二、“退步”的三重动力:法院的现实权衡、公检的制度套利、权力的扩张本能
具体条款为何会在实施中“越改越坏”?我观察有三重动力,层层递进。
第一重,最高法院通过司法解释做“现实权衡”,在操作细节上往回拉。
以2021年《刑诉法解释》第401条为例。2012年解释第325条曾明确“不得加重数罪中某一罪的刑罚”,但2021年解释第401条将其修改为“不得对刑罚执行产生不利影响”——从明确禁止变为模糊兜底。法院系统的考量有其现实基础:原规则在数罪案件中过于僵化,若一审对A罪量刑畸轻、B罪量刑适当,二审无法单独加重A罪,导致全案纠错困难。但问题在于,这种“务实”调整直接侵蚀了上诉不加刑原则的刚性。该原则的价值恰恰在于“绝对”——一旦开口子,被告人上诉的心理压力就会重现,上诉权保障便沦为空谈。法院系统作为司法解释制定者,天然倾向于扩大程序控制权、压缩辩护权对审判权的挑战空间,这种“拉回”往往打着“解决实践操作困难”的旗号,但其对权利保障的侵蚀不可忽视。
第二重,公检两家“松一松跑十里”,钻各种空子进行制度套利。
公安机关对指居的滥用,是教科书级别的“制度套利”。2012年立法时,指居的适用罪名是“危害国家安全犯罪、恐怖活动犯罪、特别重大贿赂犯罪”(现行法第75条已删除“特别重大贿赂犯罪”),审批程序须经上一级公安机关批准,执行地点“不得在羁押场所、专门的办案场所”。三重保险,立法者想得很周到。

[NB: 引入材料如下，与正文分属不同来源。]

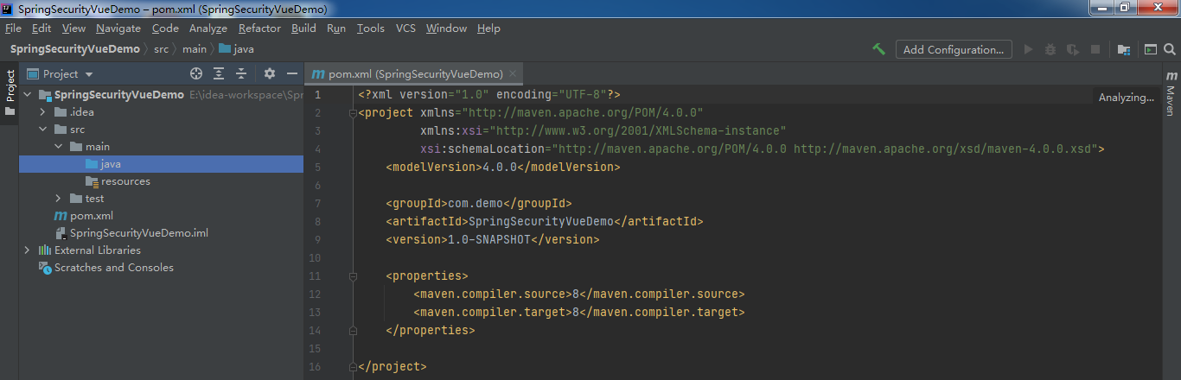1181x380 pixels.
Task: Close the pom.xml editor tab
Action: [x=513, y=74]
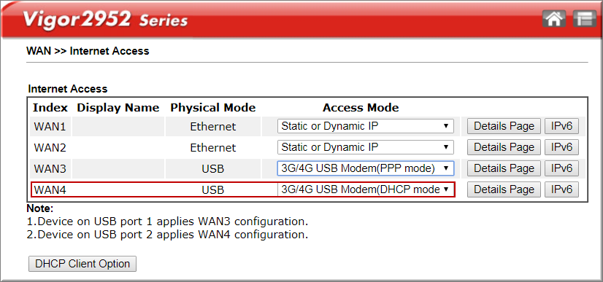Click IPv6 button for WAN4

[x=561, y=189]
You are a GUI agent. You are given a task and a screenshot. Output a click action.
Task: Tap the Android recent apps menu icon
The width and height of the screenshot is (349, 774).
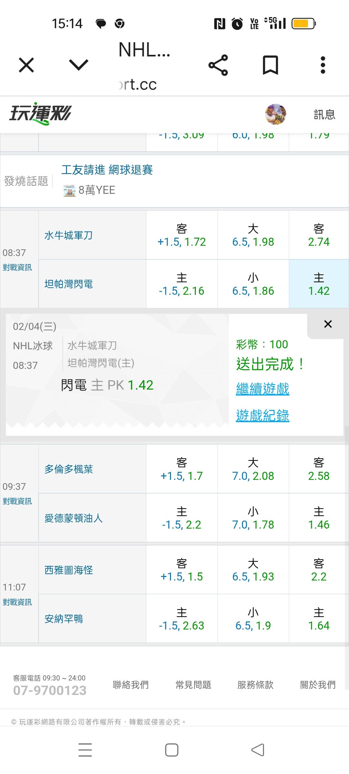[85, 750]
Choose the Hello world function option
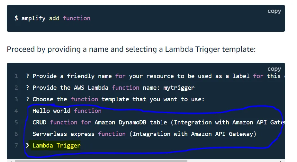This screenshot has height=162, width=297. 67,111
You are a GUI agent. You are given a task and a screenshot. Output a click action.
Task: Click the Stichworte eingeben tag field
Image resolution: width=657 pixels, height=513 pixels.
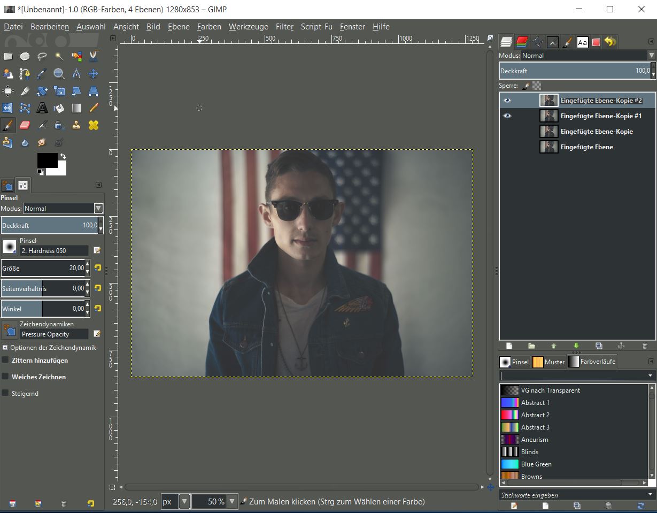(572, 495)
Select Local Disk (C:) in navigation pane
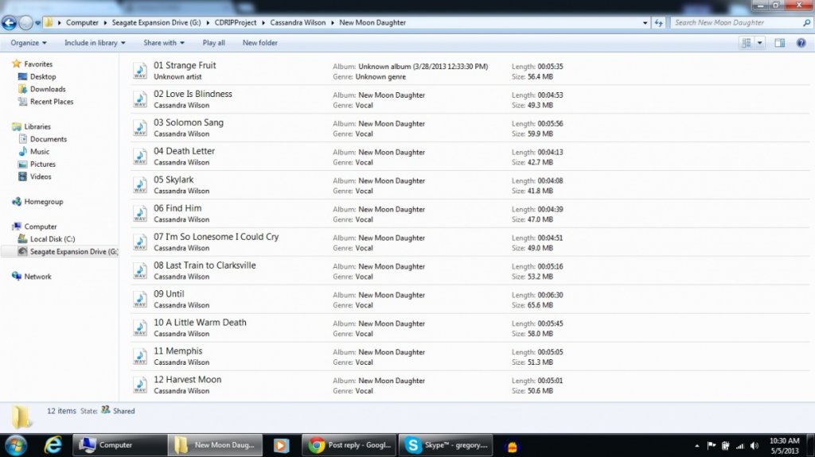 click(x=53, y=239)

结果呢?2018年监察体制改革,“特别重大贿赂犯罪”被划走,但公安系统把指居用在了更广泛的罪名上——只要往上报,上级公安很少不批;“指定居所”变成了宾馆、培训中心、闲置办公楼,形式上不是“羁押场所”,实质上比看守所更封闭;律师会见以“有碍侦查”为由被拒绝,家属知情权被架空。纪委系统看到工具好用,也在“留置”前大量采用类指居措施。这就是“松一松跑十里”——立法给了一个严格限定条件的工具,实务部门先把条件扩大解释,再把程序走成形式,最后将其变为常规武器。
第三重,也是最根本的一重:权力对制约的本能抗拒。
刑讯逼供不是某个时代的产物,是权力不受制约时的本能选择。只要刑事诉讼还在“打击犯罪”与“保障人权”之间摇摆,只要侦查权尚未被纳入中立的司法审查,只要口供仍然是突破案件的核心抓手,刑讯逼供就有生存的土壤。指居只是公安系统在当前框架下的一个“发明”——它规避了看守所的监管,制造了信息黑洞。但即使明天立法废除了指居,公安系统也会发明新的替代措施。权力不会金盆洗手,只会换一副手套。 这不是悲观,是对权力本性的清醒认知。
三、为什么“坏条款”只能靠修法纠正,不能靠解释或实务修补?
有人会问:既然司法解释能夹带私货,为何不能通过更高级别的解释把它“解释回来”?既然公检能钻空子,为何不能通过内部纪律堵漏?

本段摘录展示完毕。